May I respectfully ask whoever is judging the competition to close their eyes and visualize their dream timepiece......then count that as my entry! :thumbs_up:

Alan


----------



## Davey P (Sep 9, 2010)

richy176 said:


> Is the prize distribution fair? DaveyP normally wins but he prefers quartz watches so for him winning could be losing. :angry:


 You've hit the nail on the head there mate, I will be keeping my fingers crossed and hoping to win 2nd prize. Mmmm, quartz.... :tongue:

I'd say keep it simple and go for a random prize draw - I normally do quite well in those :laugh:


----------



## William_Wilson (May 21, 2007)

Roger the Dodger said:


> This would be about the best I could do.......have I won?..... :sadwalk:


 I like the effort Roger, but perhaps the hands should be different lengths and an 11 o'clock marker might help. :biggrin:

Later,
William


----------



## BlueKnight (Oct 29, 2009)

Roy said:


> Ok, I'll think of something else.


 Good idea especially after seeing @Roger the Dodger's creation. Albeit it was a great effort.... if you're five years old. tee hee hee


----------



## Rotundus (May 7, 2012)

Roy,

how about putting all the names of the forum members who make a purchase (over whatever value of your choice) from you over the next say 3 or 4 months in to a hat ...

personally i hope you would wear the hat and just give me the auto ; leaving the quartz as a prize for the hat of names in the new year


----------



## Davey P (Sep 9, 2010)

Rotundus said:


> personally i hope you would wear the hat and just give me the auto ; leaving the quartz as a prize for the hat of names in the new year


 Just in case I didn't make myself clear in my previous post, I HAVE GOT DIBS ON THE 2ND PRIZE :angry:

:laugh:


----------



## Rotundus (May 7, 2012)

Davey P said:


> Just in case I didn't make myself clear in my previous post, I HAVE GOT DIBS ON THE 2ND PRIZE :angry:
> 
> :laugh:


 All sorted then, auto for me and the quartz for DP. Business as usual.

Still need to have some sort of prize draw for perhaps a nato strap or something in the new year though just to keep it all above board (i can supply a strap if required).

:thumbs_up:


----------



## Davey P (Sep 9, 2010)

Rotundus said:


> All sorted then, auto for me and the quartz for DP. Business as usual.
> 
> Still need to have some sort of prize draw for perhaps a nato strap or something in the new year though just to keep it all above board (i can supply a strap if required).


 When I win that 2nd prize, you can have the strap off it mate, I don't like NATOs :tongue:


----------



## Rotundus (May 7, 2012)

Davey P said:


> When I win that 2nd prize, you can have the strap off it mate, I don't like NATOs :tongue:


 nooooo, the nato is for the '* winner* ' .

:biggrin:


----------



## richy176 (Aug 7, 2013)

Roy said:


> Just had an idea, how about "Design a watch" ? Design a watch via Photoshop or a hand drawing and the two with the most votes wins, what do you think?


 The problem with that is as soon as a design is posted you will issue a forum ban thinking it was another one of those kickstarter scammers :biggrin: :laugh:

Maybe it should be an elimination comp.
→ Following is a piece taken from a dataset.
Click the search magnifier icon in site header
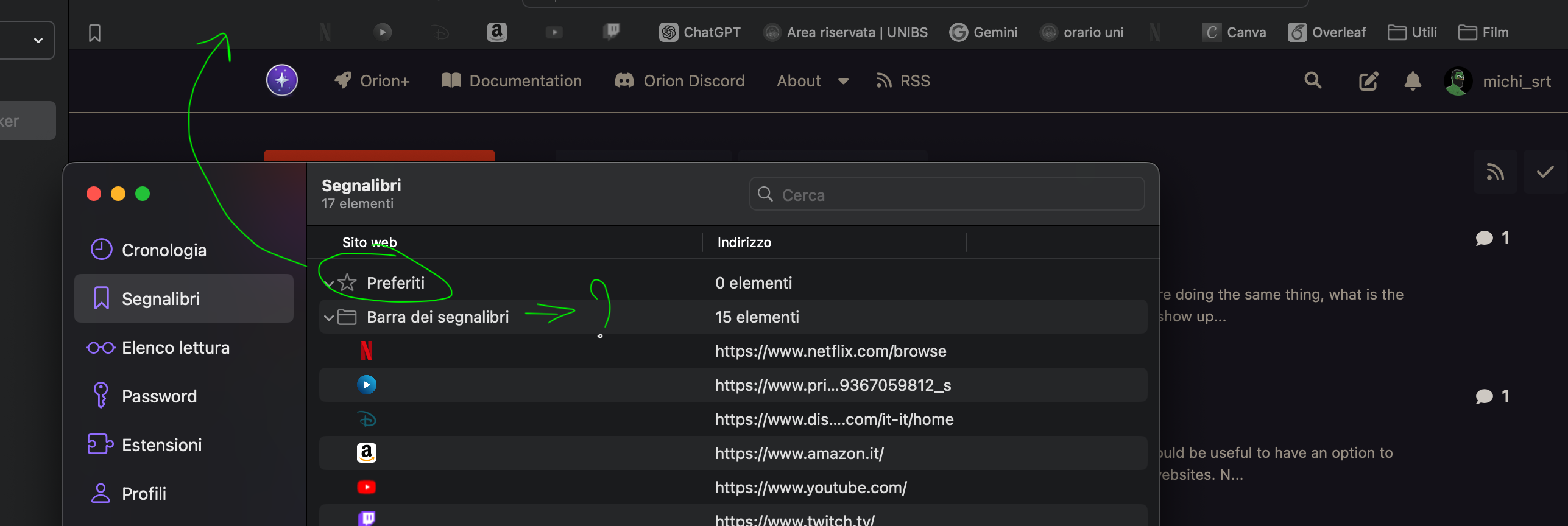 point(1313,80)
You start by asking for a 50p donation to the forum and 90% of entrants immediately drop out. Then you ask for a £1 donation and a few more drop out.
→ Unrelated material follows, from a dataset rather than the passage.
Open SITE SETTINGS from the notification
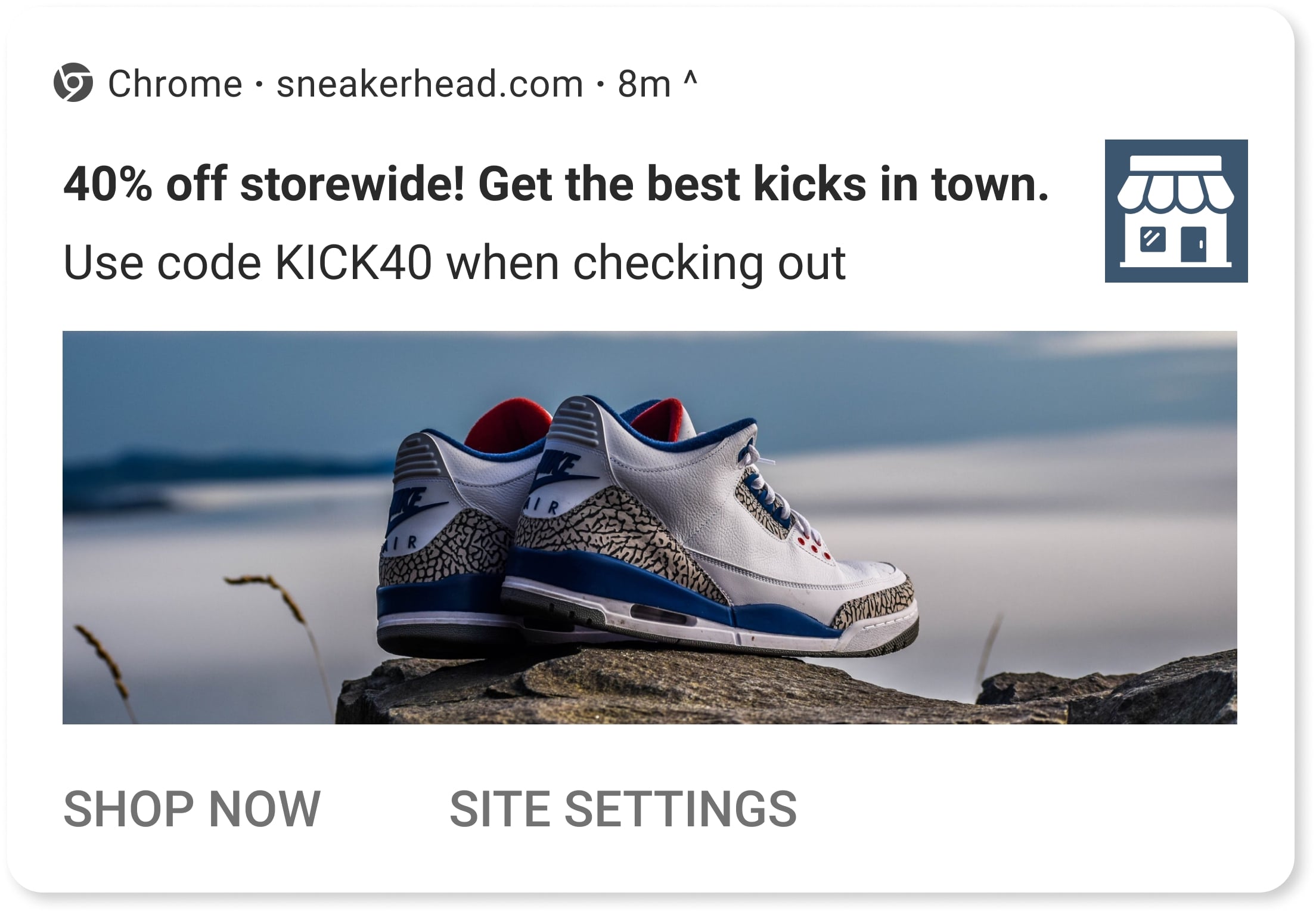Viewport: 1316px width, 914px height. click(x=623, y=809)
If memory serves, when Robden had a giveaway but asked for the incredibly high donations of £2 there were only 5 entries so you shouldn't need to make the donations too high before you are left withthe winner and runner-up By the way I thionk DaveyP did win that one.


----------



## Robden (Apr 2, 2016)

richy176 said:


> The problem with that is as soon as a design is posted you will issue a forum ban thinking it was another one of those kickstarter scammers :biggrin: :laugh:
> 
> Maybe it should be an elimination comp. You start by asking for a 50p donation to the forum and 90% of entrants immediately drop out. Then you ask for a £1 donation and a few more drop out.
> 
> If memory serves, when Robden had a giveaway but asked for the incredibly high donations of £2 there were only 5 entries so you shouldn't need to make the donations too high before you are left withthe winner and runner-up By the way I thionk DaveyP did win that one.


 Hear! Hear!


----------



## Rotundus (May 7, 2012)

as above - got to be worth a fiver a pop in a charity raffle, and punt some of the taking to charity ....
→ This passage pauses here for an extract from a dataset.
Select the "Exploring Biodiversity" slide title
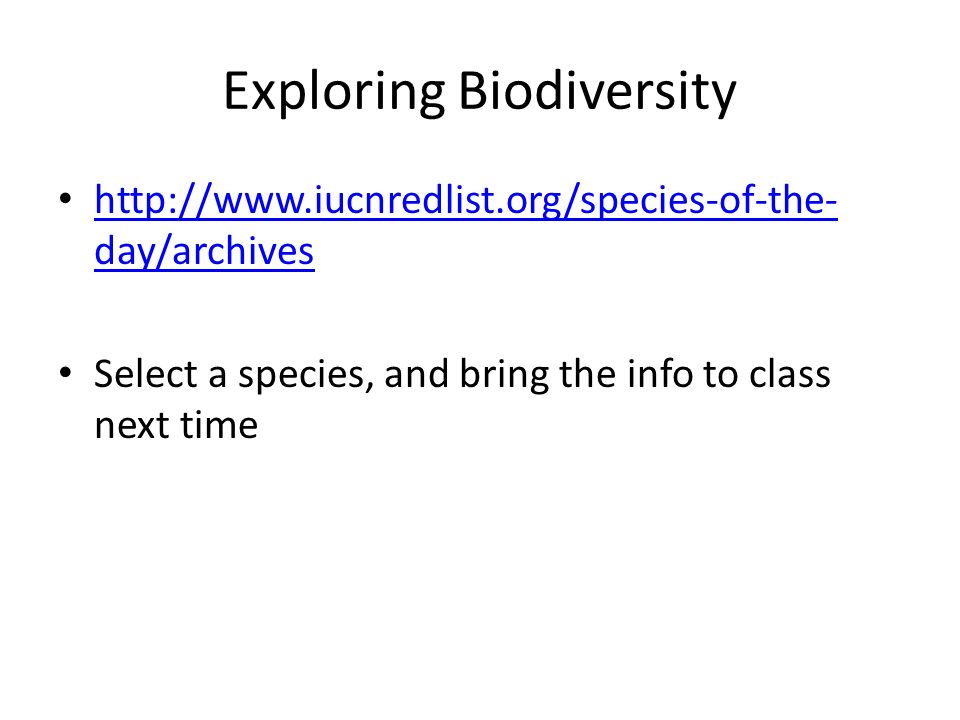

yeah , repetition , its getting late and even worse tham being sober for weeks i am now bloody caffeine free too


----------



## AbingtonLad (Sep 8, 2008)

Easy. We all guess how many Pounds Sterling it is to the Euro in four weeks time. Those who voted for Brexit can have two guesses, and those who believed a word Boris Johnson said can have three guesses.

Although in four weeks time, two guesses will only be worth 0.8 guesses, and three will only be worth... well, you get the idea.


----------



## scottswatches (Sep 22, 2009)

How about I donate a watch and put it up for sale on eBay, starting at £0.01? I post the link on here (to add to the click through pot!) and members have to guess the final sale price - nearest wins. Whatever price the watch fetches I will stick in the forum pot too.

The winner of the auction would be excluded from the competition, just to stop any last minute sniping to get to their nearest guess!

If anyone else wanted to host the auction then they are welcome - my eBay account has 0% feedback as I haven't used it in the past 12 months (100% feedback on 818 interactions before this, but all the buyers will see is 0% feedback  ). Plus it removes any aspect of me promoting my site, which is not the intention.


----------



## Davey P (Sep 9, 2010)

All too complicated IMHO, it should be a straightforward random prize draw, bits of paper picked out of a hat, which should maximise my chances of bagging that all important 2nd prize...


----------



## relaxer7 (Feb 18, 2016)

Two quality prizes right there Roy! It's got to be my turn to win some thing sooner or later


----------



## tixntox (Jul 17, 2009)

I've just got back from a sunny holiday. Here are the pics of my white bits:-

Hope you liked them?

Mike


----------



## Davey P (Sep 9, 2010)

relaxer7 said:


> Two quality prizes right there Roy! It's got to be my turn to win some thing sooner or later


 As I'm only interested in winning the 2nd prize, I'd say your chances are pretty good mate :thumbsup:


----------



## William_Wilson (May 21, 2007)

I'm wondering if this is going to be one of those complicated multi-stage entry procedures. You know, like a Chinese assembly manual translated into English. :biggrin:

Later,
William


----------



## gimli (Mar 24, 2016)

How about Roy gets to think of a specific watch brand, model and variation (of which a picture will be posted later) and every day he'll post one hint about it. Obviously it's meant to be as difficult and as challenging as possible so nothing like "it was worn by bond in <movie name>".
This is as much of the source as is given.